Yapmanız Gereken:
Fotoğrafçı Bruno Barbey'i anlatan metni, son cümlesinden sonra kaldığı yerden sürdürünüz.

Okunacak Metin:
------------------------------------------------
Tanımak, bilmek ve anlamak söz konusu olmayınca, söz konusu Magnum fotoğrafçıları bile olsa bireysel anlatılardan oluşan bir derlemeden öteye gitmiyordu görüntü. İçeriden bir bakışla tabii. O fotoğraçılardan biri de Bruno Barbey’di. Şimdiki zaman hesabıyla Magnum Photos’un 44 yılına damgasını vurmuş bir fotoğrafçı Barbey. En baştan başlayacak olursak babasının işi dolayısıyla Fas’ta doğup büyüyen ve pek çok çocuk gibi pilot olmak isteyen bir Fransız…

Saint-Exupéry devri bitti

Burs kazanıp Fransa’nın en genç pilotu olma fırsatını yakalasa da zamanında, kendi deyişiyle “Saint-Exupéry devrinin kapandığını” anlayarak fotoğraf ve grafik sanatlar eğitimine yöneldi Barbey. İsviçre’deki ‘l’Ecole des Arts et Métiers’de arkadaşları moda ve endüstri fotoğrafına ilgi duyarken o, toplumun her katmanından insan hikâyelerine merak saldı. İşçi, esnaf ve köylülere… Sanatçının ilk büyük projesi ‘İtalyanlar’dı. Barbey’in bir ulusun portresini çekmenin bilmecesini çözdüğü ‘İtalyanlar’ serisi; geçen yıl İstanbul Yapı Kredi Sermet Çifter Salonu’nda arz-ı endam etmiş ve hepimizi etkilemişti. Salona girer girmez burun buruna geldiğimiz, tekerleksiz bir arabanın üzerine uzanmış aheste revan İtalyan’ı kim unutabilir ki…

Bu çalışma genç adama 1966’da Magnum’un kapılarını açtı. Magnum Photos’un kuruluş amaçlarının başında gelen dünyayı sarsan olaylara tanıklık etme ve fotoğrafın gücünü kanıtlama dürtüsüyle 20. yüzyıla fotoğraf makinesiyle tanıklık etti Barbey. Filistin’den İrlanda’ya, Vietnam’dan Nijerya’ya, Irak’tan Bangladeş’e, Kamboçya’dan İran’a, dünyanın dört bir yanındaki çatışma bölgelerindeki tarihsel değişimleri bir bir kaydetti.
------------------------------------------------
Liste Alıntıları:
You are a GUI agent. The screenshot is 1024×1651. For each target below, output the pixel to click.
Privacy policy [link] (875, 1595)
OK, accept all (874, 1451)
------------------------------------------------
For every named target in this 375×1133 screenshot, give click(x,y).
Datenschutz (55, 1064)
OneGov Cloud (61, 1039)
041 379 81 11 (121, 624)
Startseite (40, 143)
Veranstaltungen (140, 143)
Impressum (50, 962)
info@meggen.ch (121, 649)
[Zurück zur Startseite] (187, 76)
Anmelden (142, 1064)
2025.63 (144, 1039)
------------------------------------------------
Nihai Sonuç:
İstanbul’da ilk kişisel sergi

Barbey'in en ünlü çalışması ‘Mayıs 68’; Sorbonne Üniversitesi'nin terkinden Odeon Tiyatrosu işgaline, grevdeki Renault fabrikalarından Champs - Elysees'deki De Gaulle yanlısı yürüyüşe… Her türlü ayrıntıyı sundu bize. 68 olaylarının 40. yılı vesilesiyle Fransa, İspanya ve İngiltere’yle eş zamanlı olarak İstanbul’da izlediğimiz seçki, Barbey’in şehrimizdeki ilk kişisel sergisi olması dolayısıyla da önemli. Anımsamayanlar için zaman 2008 ilkbaharı, mekân Fotoğrafevi.

‘Mayıs 68’in başarısını, 1979 - 1981 yılları arasında çalkantılı günler geçiren Polonya’yı fotoğraflayarak sürdürdü sanatçı. Berlin Duvarı'nın yıkılışından yedi yıl önce, öyle bir ihtimal yokken… Hatta Polonyalılar özgürleşeceklerini hayal bile edemezken… Çağın bitişini anlatan bir tarih sayfası oldu Barbey’in fotoğrafları. Epey ses getiren ve kitaba dönüşen proje, renkli foto - röportajın öncülerindendi de... Evet, renkli. Çünkü siyah beyaz fotoğraflarıyla tanınan Bruno Barbey, yeni tekniklerle çalışmayı her zaman sevdi.

Tanımak, bilmek ve anlamak

Şimdi sıra, Barbey’in üzerinde uzun zamandır çalıştığı ‘İstanbul’ başlıklı sergide… İstanbul’a ilk kez 1968’de Vogue fotoğraf çekimi için gelen Barbey, 2005’ten bu yana sık sık uğruyor şehrimize. İstanbullular serisi hazırlıklarını “İstanbullular çok sıcakkanlı ve nazik. Çekimler sırasında herhangi bir sıkıntı yaşamadım. Zor olan, insanların fotoğraflarının çekilmesinden inanılmaz şekilde çekindikleri Paris’te ya da fotoğraf makinesinin kötü şans getirdiğinin düşünüldüğü Fas’ta çalışmak.” cümleleriyle anlatıyor sanatçı.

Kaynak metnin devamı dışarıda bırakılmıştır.